> **Text excerpt**

Contrary to what you may think, DNA does not always adopt the form of the double helix structure that many associate it with - it can also form into intricate folds and act as an enzyme called a deoxyribozyme. Now, this is evidenced by scientists from the Spanish Foundation for Science and Technology, who have pinpointed the first three-dimensional structure of this biomolecule and revealed that DNA is much more flexible than we previously thought.
Over 20 years ago, a team of chemists isolated deoxyribozymes, which is DNA that acts like an enzyme. However, only now has the current team associated its catalytic activity with a three-dimensional structure that provides it with its enzymatic function.
The team bombarded the molecule with X-rays in the Switzerland SLS synchrotron, and in conjunction with computer modeling, they were able to reveal the crystal structure of the "DNAzyme."
"We have uncovered the first structure of a deoxyribozyme, and for the first time we can see that this DNA is capable of taking on forms as complex as those of protein enzymes or ribozymes an RNA capable of catalytic activity," Almudena Ponce-Salvatierra, a member of the research team, said in a press release.

> **Assigned task A**
Retype the deoxyribozyme article word for word from "Contrary to what" up to and including "we previously thought.".
> **Assigned task B**
According to the deoxyribozyme article, how long ago did a team of chemists isolate deoxyribozymes?
> **Assigned task C**
Write the next part of the deoxyribozyme article, picking up after its final sentence.

> **Record extracts**
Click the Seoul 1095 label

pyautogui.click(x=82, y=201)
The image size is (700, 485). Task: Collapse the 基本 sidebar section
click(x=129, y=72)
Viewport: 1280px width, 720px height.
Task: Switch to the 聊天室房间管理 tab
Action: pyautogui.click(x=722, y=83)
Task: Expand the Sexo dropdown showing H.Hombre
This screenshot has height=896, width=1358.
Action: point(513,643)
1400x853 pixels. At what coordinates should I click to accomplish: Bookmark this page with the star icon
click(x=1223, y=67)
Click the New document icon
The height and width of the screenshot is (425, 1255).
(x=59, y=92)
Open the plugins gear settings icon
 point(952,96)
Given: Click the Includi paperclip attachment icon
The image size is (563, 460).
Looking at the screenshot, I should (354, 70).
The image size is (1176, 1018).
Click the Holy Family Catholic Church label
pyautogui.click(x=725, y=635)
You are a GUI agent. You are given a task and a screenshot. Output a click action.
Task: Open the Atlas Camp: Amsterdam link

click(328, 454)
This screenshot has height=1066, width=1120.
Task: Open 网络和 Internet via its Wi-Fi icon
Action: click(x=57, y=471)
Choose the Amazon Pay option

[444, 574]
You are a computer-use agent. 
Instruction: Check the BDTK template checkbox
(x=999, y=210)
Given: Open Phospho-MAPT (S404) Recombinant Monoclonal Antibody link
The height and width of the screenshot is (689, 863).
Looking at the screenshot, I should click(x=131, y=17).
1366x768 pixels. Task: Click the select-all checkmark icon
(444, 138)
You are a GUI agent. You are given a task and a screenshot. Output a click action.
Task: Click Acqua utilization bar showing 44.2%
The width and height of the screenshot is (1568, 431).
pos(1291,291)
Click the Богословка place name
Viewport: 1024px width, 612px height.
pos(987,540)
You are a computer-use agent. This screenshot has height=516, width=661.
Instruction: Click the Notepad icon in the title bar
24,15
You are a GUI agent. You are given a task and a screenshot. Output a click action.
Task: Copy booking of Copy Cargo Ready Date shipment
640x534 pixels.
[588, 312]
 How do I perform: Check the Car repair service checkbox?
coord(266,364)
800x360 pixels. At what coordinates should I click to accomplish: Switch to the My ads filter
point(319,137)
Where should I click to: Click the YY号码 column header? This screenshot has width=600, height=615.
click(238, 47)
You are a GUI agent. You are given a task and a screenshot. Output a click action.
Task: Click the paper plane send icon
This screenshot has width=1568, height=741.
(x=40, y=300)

> **Task answer A**
Contrary to what you may think, DNA does not always adopt the form of the double helix structure that many associate it with - it can also form into intricate folds and act as an enzyme called a deoxyribozyme. Now, this is evidenced by scientists from the Spanish Foundation for Science and Technology, who have pinpointed the first three-dimensional structure of this biomolecule and revealed that DNA is much more flexible than we previously thought.

> **Task answer B**
Over 20 years ago.

> **Task answer C**
For years, many people pictured DNA as the stiff symbol of our genetic code that was made known by Watson and Crick. This image has now been broken, with the current study showing us that the molecule can also adapt into three-dimensional structures, proving it to be much more flexible than we previously thought.
Deoxyribozymes are made up of single DNA strands synthesized in the laboratory in order to take advantage of their inherent catalytic ability. In the current study, the team created a deoxyribozyme structure named 9DB1, which can catalyze the ligation of two RNA strands.
The team hopes to use the findings to better understand how this unique molecule acts in various reactions at a molecular level.
"There are many applications for deoxyribozymes, from catalysing the ligation of two DNA or RNA fragments, to repairing any of its components, such as thymine," Ponce-Salvatierra said, adding that clinical trials for its application in medicine are already underway.
The findings were published in the issue of Jan. 6 issue of Nature.